##### DATA FOR THE TASK #####
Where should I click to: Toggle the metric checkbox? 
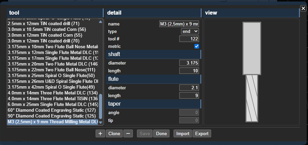(x=197, y=46)
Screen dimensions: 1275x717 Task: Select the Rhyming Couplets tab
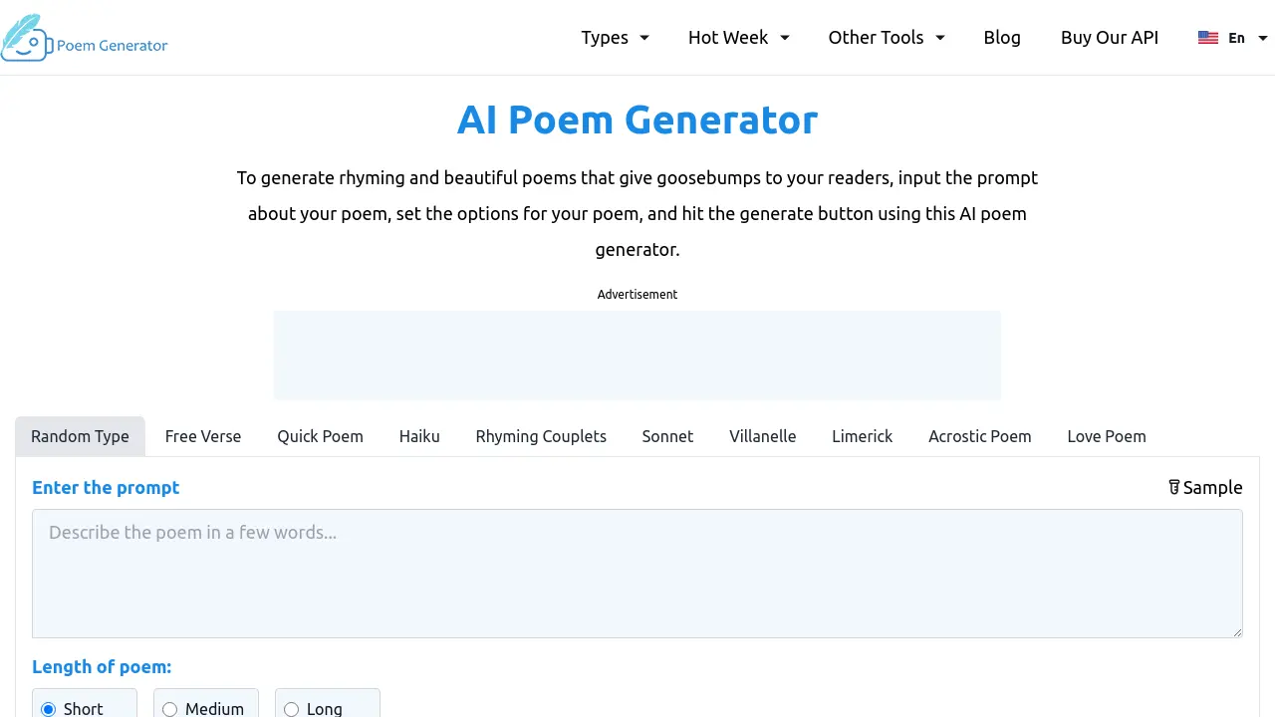541,436
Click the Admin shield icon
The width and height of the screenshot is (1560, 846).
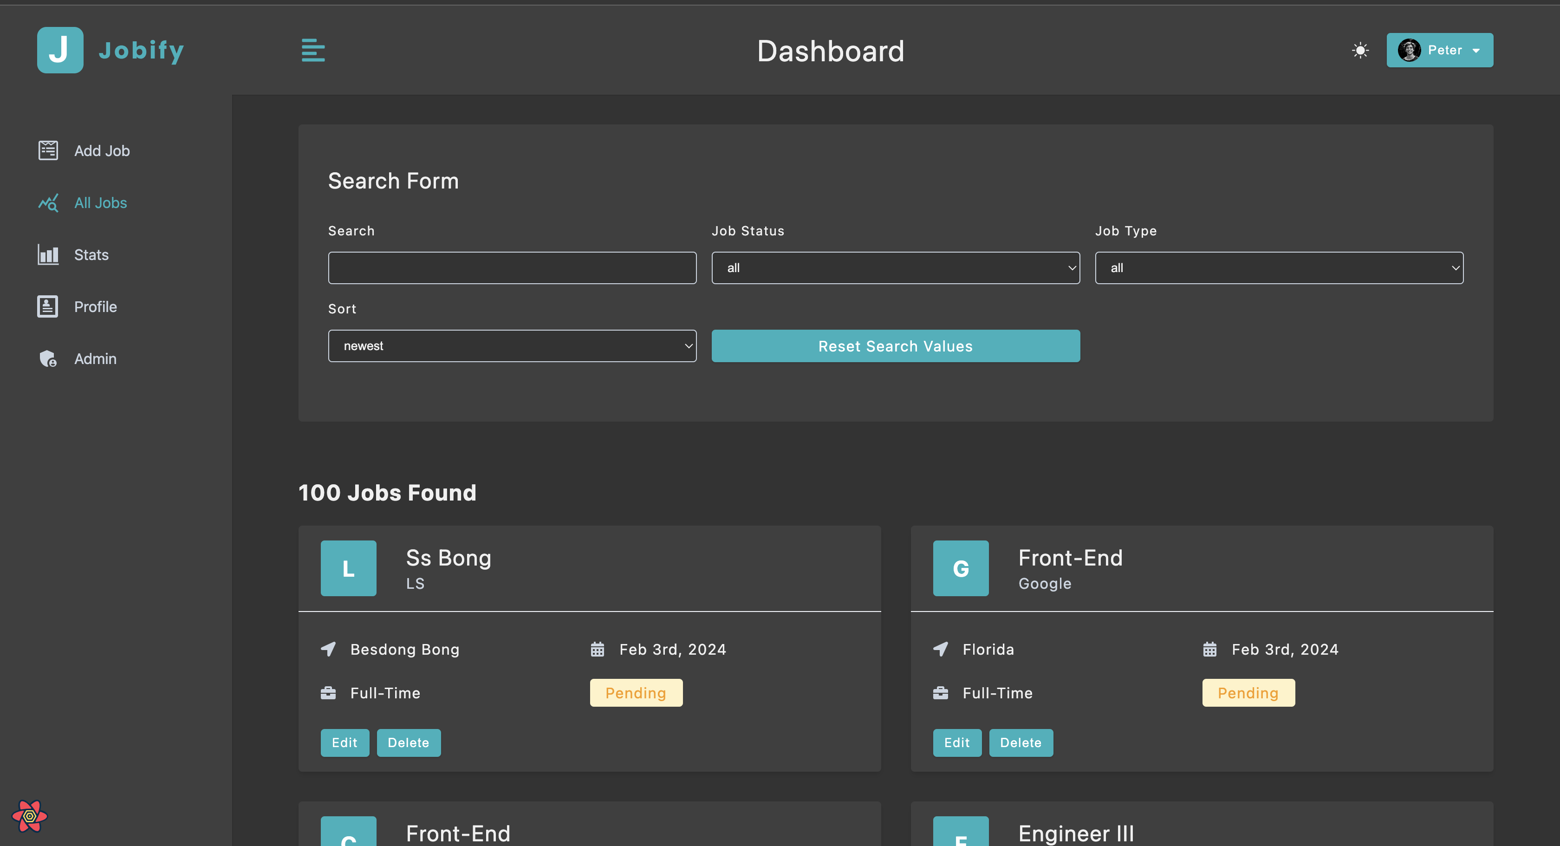[48, 359]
#####
> EXERCISE AIM: Please update the rows above by replacing "Rhyming Couplets" with "Free Verse" and leaving everything else unchanged. Omit the pictures from your answer.

> THE RESULT:
Where should I click to: Toggle the metric checkbox? 
(x=197, y=46)
Screen dimensions: 1275x717 Task: Select the Free Verse tab
541,436
Click the Admin shield icon
The width and height of the screenshot is (1560, 846).
[48, 359]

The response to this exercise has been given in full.